With the help of a fellow bird-loving friend, my dad discovered the reason for our lack of fine feathered friends: our birdbath was frozen solid. You see, not only does Kansas have a natural squirrel-tree deficiency, but it also gets very, very cold in the winter. Because birdbaths are outside (with the birds, of course), they are exposed to this cold and, due to the properties of water, they freeze. But all is not lost! Thanks to modern technology and the advice of his bird-loving friend, my dad found the perfect solution: a birdbath heater. As his friend explained, birds get really thirsty in the winter, and they fly all over looking for water. But if you water them, they will come. Now our birdbath never freezes over, and our yard is frequented by some of the most spoiled and hydrated birds in the state of Kansas.

So why am I telling you this story? The answer is simple: I think God calls us to be birdbaths.

Yes, I realize that sounds kind of crazy (I do come from a squirrel-obsessed family, after all), but please hear me out.

I’ve been a Christian for a very long time, and as a result, I’ve heard a lot of sermons about evangelism and witnessing and sharing my faith. Most of the time, these messages make me feel guilty and depressed. I’m not a missionary, and God hasn’t called me to far-off places like Africa. How can He possibly use me for His Kingdom? If you’ve been a Christian for any length of time, then chances are good that you’ve experienced the discouragement I’m talking about. You’ve heard Jesus’ last instruction to “go and make disciples of all nations,” and you can’t help but wondering how you’re supposed to “go” when you feel stuck in one place. Kind of like a concrete birdbath.

Some scholars translate the words of “Great Commission” not just as “go and make disciples” but instead “as you go, make disciples.” In essence, as you go to church, to work, to school, to the grocery store–as you go about your everyday, ordinary life, make disciples. But what does this look like? Let’s return briefly to the birdbath.

What made my dad’s birdbath successful? I see three key reasons:

-Its design: As a birdbath, it was built to hold water so birds could come drink. In the same way, each of us has been uniquely gifted with talents, skills, and traits to be a blessing to others.

-Its location: My dad placed the birdbath next to three bird feeders and, consequently, a lot of birds. Similarly, God has planted each of us in specific situations at home, at work, on the bus, or wherever we happen to be on a daily basis to reach others with His love.

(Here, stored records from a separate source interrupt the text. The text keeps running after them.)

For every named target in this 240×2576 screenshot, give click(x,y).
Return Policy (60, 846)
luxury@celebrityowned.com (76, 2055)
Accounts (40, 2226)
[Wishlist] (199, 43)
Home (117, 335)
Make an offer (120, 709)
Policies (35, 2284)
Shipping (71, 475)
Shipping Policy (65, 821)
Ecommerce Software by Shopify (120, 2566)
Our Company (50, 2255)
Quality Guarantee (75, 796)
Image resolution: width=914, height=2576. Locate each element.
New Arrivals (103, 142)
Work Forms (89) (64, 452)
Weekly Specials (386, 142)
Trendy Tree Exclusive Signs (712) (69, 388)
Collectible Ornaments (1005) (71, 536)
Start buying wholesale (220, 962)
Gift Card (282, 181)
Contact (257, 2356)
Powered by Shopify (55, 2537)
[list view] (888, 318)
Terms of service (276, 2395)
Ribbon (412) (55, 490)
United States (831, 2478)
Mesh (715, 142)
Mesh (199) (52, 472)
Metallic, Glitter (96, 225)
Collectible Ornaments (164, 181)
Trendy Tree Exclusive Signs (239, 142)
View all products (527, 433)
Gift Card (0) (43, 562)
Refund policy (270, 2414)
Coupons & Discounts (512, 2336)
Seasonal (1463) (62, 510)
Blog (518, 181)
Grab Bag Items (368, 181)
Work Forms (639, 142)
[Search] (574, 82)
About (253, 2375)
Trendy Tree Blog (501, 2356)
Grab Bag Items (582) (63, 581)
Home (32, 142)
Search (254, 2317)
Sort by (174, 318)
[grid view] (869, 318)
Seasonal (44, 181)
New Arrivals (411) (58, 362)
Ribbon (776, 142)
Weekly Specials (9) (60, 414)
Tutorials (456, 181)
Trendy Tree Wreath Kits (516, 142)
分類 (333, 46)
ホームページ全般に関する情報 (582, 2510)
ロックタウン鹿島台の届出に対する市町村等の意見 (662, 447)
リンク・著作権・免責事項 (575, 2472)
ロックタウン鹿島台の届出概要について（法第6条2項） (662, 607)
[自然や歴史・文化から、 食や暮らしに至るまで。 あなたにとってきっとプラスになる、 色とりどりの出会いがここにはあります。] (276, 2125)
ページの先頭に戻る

-Its connection to a heat source. This is extremely important especially during a freezing Kansas winter when water is scarce. Likewise, we need to stay connected constantly with Jesus. He is our Source of life, joy, and strength. If we faithfully maintain this relationship, He will bless others through  us.

Because the birdbath met all of these qualifications, birds came from everywhere to be near it. Even when other birdbaths were frozen over and out of commission, my dad’s birdbath was up and running.

The same goes for us. If we embrace the way God has made us, if we are faithful and available where He has planted us, and if we remain closely connected to Christ, our Source of life, we will be effective for His Kingdom. So whatever you do– as a butcher, a baker, or a candle-stick-making birdwatcher–be about His business. People will notice, word will get out, and the seeking and thirsty “birds” of the world will come. It may take awhile, and you might have to wait for winter, but I promise they will. And when they do, they’ll “see your good deeds and praise your Father who is in heaven.” So in the meantime, be the best “birdbath” you can be, in whichever “yard” God has placed you. He will use you.